Growing grass under trees can pose a challenge. Tree branches shade out the sun that most grass species need to thrive. Tree roots compete with grass for water and nutrients in the soil. The easiest way to overcome this problem is to install mulch or a shade-loving groundcover under the tree. However, if you are determined to grow grass under trees, it is possible to achieve your goal by following a few careful preparations.
Prune lower branches from the tree or trees you want to grow grass under. Prune them high enough so you can comfortably walk upright under the tree canopy.
Select a shade-tolerant cultivar of grass. Fescues are the most shade tolerant and can be grown in locations that are shaded, as long as they have access to bright light.
Rough up the soil with a garden rake and sow the fescue grass seeds in the soil at a rate of 6 to 8 lbs. per 1,000 square feet.

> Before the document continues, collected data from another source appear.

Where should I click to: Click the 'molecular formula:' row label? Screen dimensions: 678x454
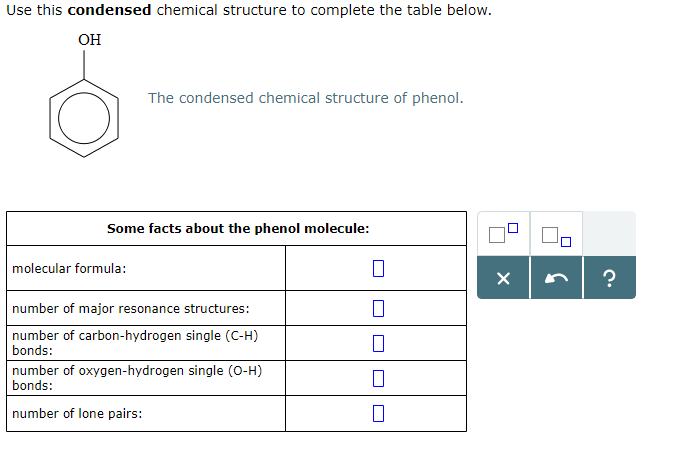69,268
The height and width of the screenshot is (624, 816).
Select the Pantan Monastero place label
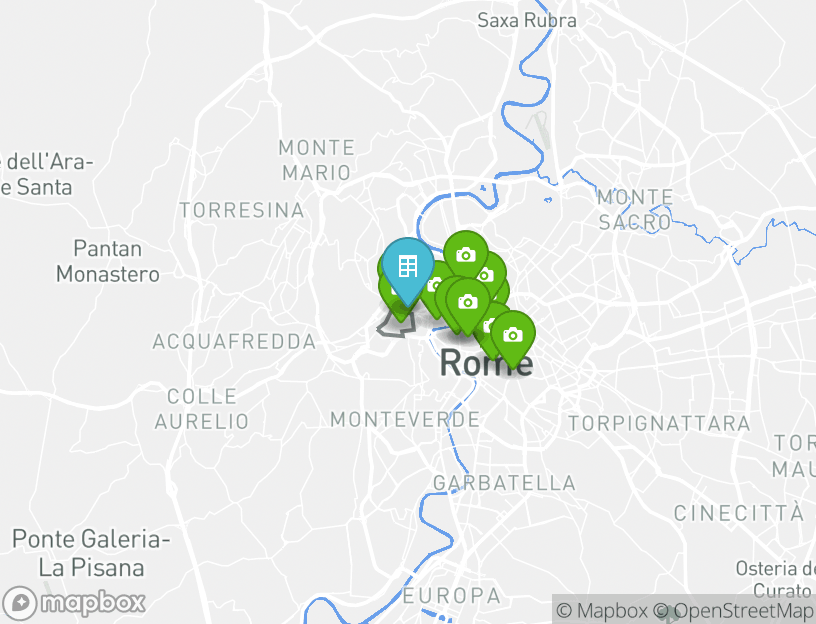tap(108, 261)
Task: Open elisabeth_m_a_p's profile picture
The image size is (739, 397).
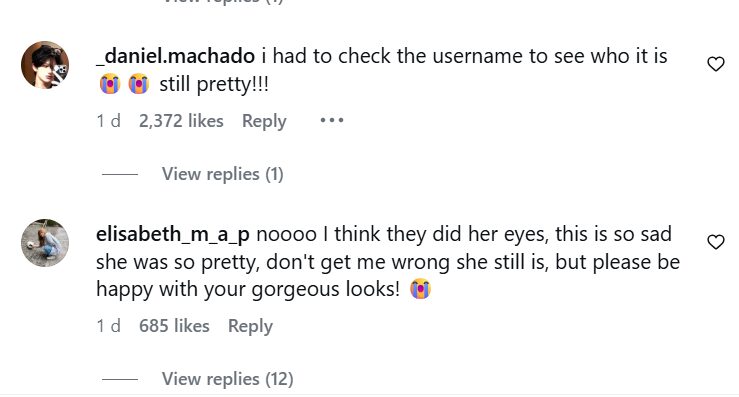Action: tap(45, 243)
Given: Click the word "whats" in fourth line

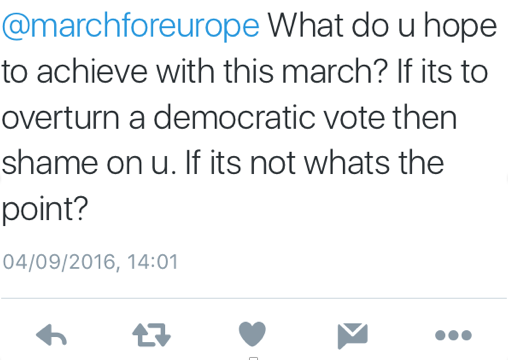Looking at the screenshot, I should tap(347, 163).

Rake the seeds into the top layer of soil.
Water your seeds daily for 14 to 21 days or until complete germination has taken place. Slowly reduce watering until you are watering once or twice a week. Apply 1 inch of water at each of these waterings.
Fertilize the grass with 1 lb of nitrogen per 1,000 square feet two to three times per year. Apply the first application in early spring and another one in fall. Do another application in late spring, if desired.
Mow your grass high in shady conditions. Ideally, you should mow your grass between 2 1/2 and 3 1/2 inches high to allow as much surface area as possible for photosynthesis.